Single by Garnet Mimms and the Enchanters

from the album Cry Baby
- B-side: "Don't Change Your Heart"
- Released: August 5, 1963
- Genre: Soul blues
- Length: 3:22
- Label: United Artists
- Songwriters: Bert Berns; Jerry Ragovoy;
- Producer: Bert Berns

Garnet Mimms and the Enchanters singles chronology
|  | "Cry Baby" (1963) | "For Your Precious Love" (1963) |

= Cry Baby (Garnet Mimms song) =

1963 song by Garnet Mimms and the Enchanters

"Cry Baby" is a song originally recorded by Garnet Mimms and the Enchanters, in 1963, and later recorded by rock singer Janis Joplin in 1970.
Bert Berns wrote the song with Jerry Ragovoy.
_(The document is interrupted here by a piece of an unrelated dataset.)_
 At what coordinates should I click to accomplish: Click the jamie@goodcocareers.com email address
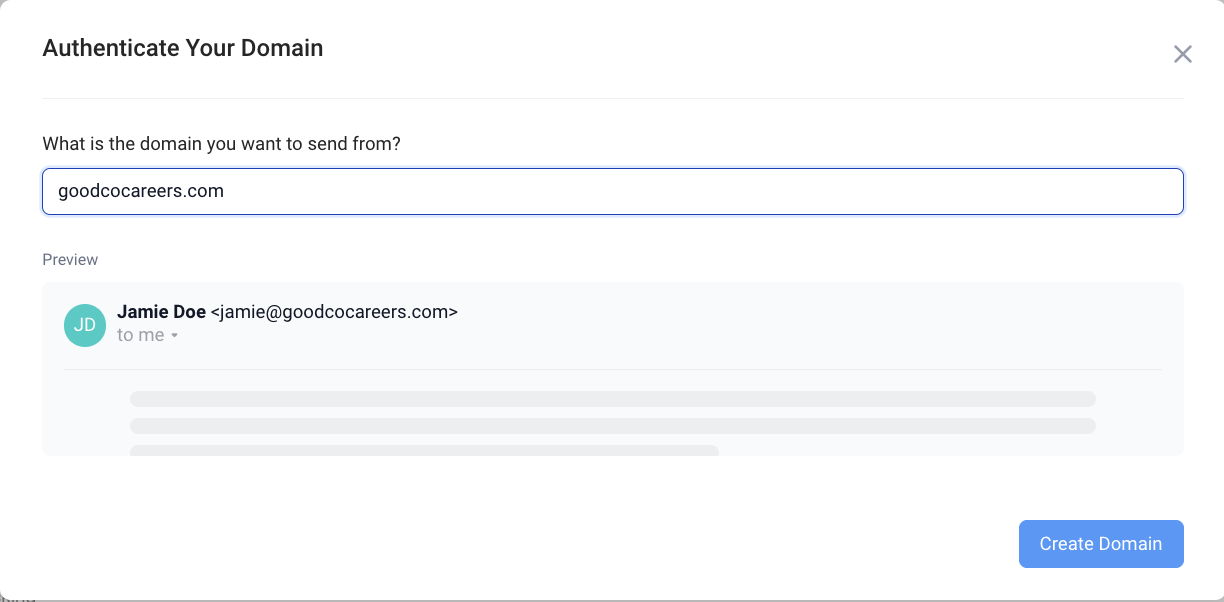point(334,312)
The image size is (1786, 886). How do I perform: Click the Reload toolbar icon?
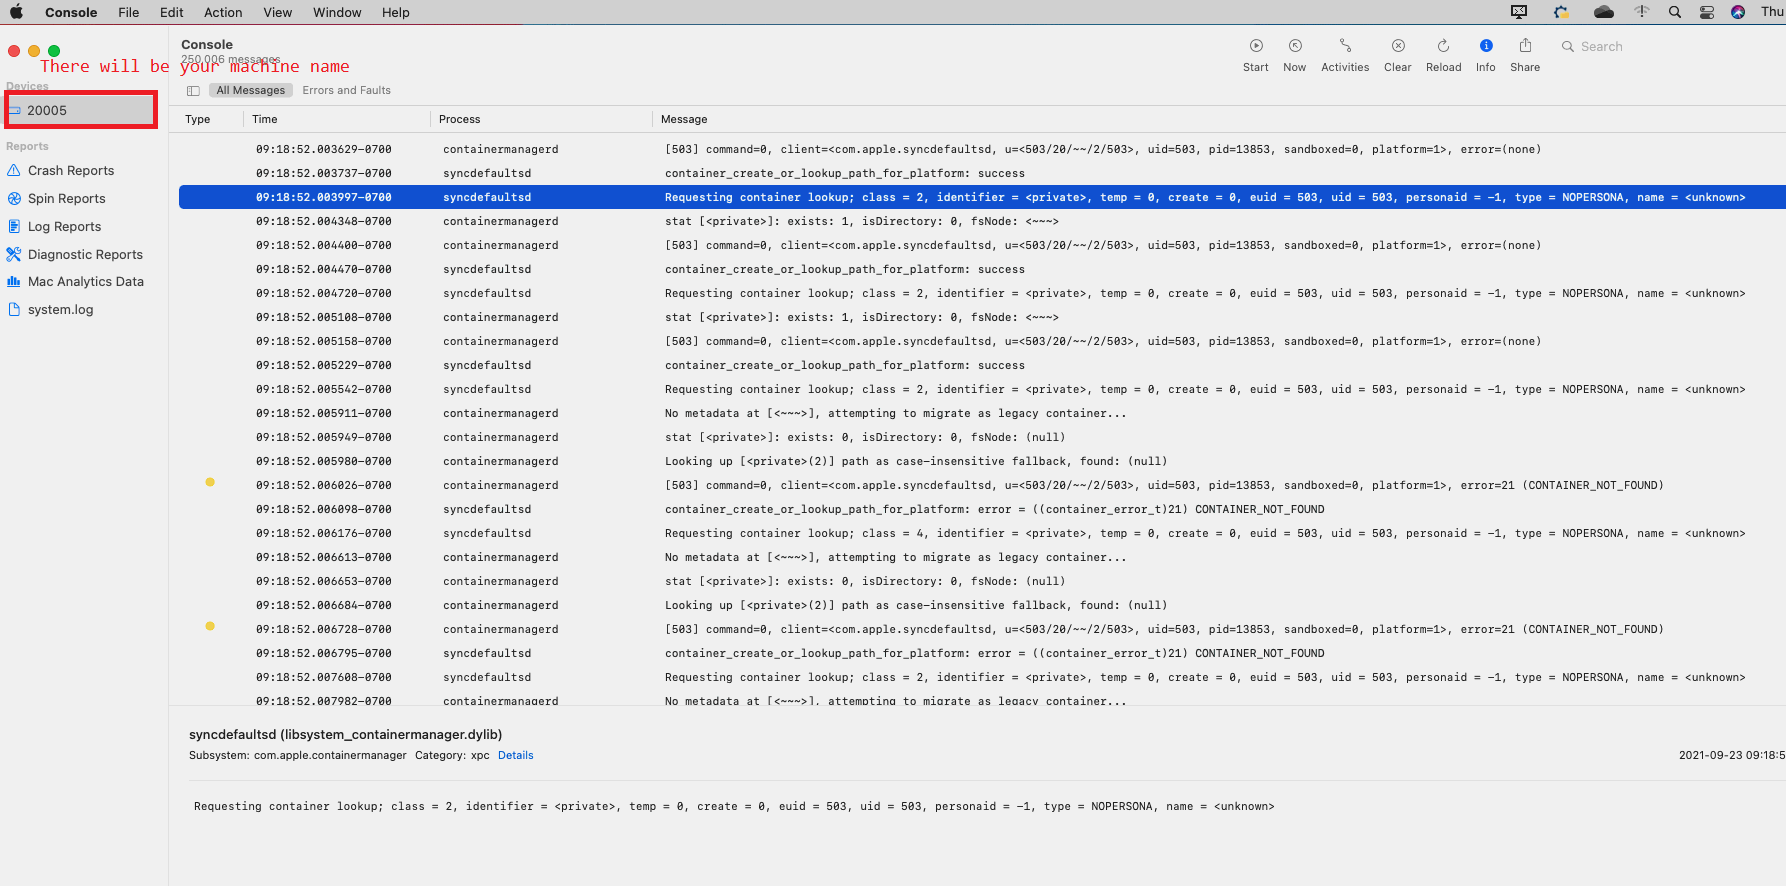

Garnet Mimms and the Enchanters recorded it for the United Artists record label. It topped the R&B chart and went to #4 on the Billboard Hot 100 chart in 1963, paving the way for soul hits by Aretha Franklin and Otis Redding later in the decade. The third verse was spoken by Mimms until the repeated refrain of the repeated song title. In Canada the song reached #5 on the CHUM Charts. On the New Zealand lever hit parade it peaked at #5

==Janis Joplin version==

In September and October 1970, Janis Joplin recorded it for her album Pearl, posthumously released in 1971. The song was in more of a blues-rock style and produced by Paul A. Rothchild. Her rendition reached #42 on the US Billboard Hot 100, and #20 on Cash Box. The B-side included the track "Mercedes Benz".

The song became usual in Joplin's repertoire and today is often performed by many artists such as Joss Stone, Allison Iraheta, Magdolna Rúzsa.